• _MATERIALS PROVIDED_:
----------

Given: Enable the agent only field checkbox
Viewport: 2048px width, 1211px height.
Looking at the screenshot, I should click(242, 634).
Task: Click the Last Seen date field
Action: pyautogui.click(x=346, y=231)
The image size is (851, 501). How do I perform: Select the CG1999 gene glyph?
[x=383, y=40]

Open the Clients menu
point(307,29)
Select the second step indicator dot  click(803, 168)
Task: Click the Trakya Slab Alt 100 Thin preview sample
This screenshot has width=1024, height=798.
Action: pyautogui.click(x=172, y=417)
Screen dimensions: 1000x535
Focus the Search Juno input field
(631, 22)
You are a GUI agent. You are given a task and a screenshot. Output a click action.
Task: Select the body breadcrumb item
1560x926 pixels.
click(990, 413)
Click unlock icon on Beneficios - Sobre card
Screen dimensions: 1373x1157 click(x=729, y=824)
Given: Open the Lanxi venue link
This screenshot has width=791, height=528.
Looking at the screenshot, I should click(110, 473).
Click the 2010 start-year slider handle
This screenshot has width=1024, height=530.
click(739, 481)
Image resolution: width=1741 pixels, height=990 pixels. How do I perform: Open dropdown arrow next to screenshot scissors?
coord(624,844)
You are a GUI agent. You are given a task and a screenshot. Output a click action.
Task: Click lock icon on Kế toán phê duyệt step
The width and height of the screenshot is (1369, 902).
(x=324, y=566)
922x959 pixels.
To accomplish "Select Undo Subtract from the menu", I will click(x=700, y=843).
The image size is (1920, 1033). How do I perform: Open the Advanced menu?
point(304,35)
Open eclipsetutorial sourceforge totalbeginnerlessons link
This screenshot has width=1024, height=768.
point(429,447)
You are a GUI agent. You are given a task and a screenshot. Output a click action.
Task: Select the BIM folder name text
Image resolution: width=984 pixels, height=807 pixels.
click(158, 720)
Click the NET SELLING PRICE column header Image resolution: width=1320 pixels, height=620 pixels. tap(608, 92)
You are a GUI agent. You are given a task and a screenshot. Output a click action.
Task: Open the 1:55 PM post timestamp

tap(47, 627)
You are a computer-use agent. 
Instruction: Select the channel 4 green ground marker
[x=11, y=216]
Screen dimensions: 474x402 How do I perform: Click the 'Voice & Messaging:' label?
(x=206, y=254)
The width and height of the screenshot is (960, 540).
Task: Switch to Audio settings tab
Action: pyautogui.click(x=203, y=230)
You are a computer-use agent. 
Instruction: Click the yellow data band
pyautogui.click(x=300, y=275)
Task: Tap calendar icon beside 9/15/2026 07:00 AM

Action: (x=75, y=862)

----------

• _BRIEF_: Collect from the data above every line that includes "step".

• _YOUR RESPONSE_:
Select the second step indicator dot  click(803, 168)
Task: Click lock icon on Kế toán phê duyệt step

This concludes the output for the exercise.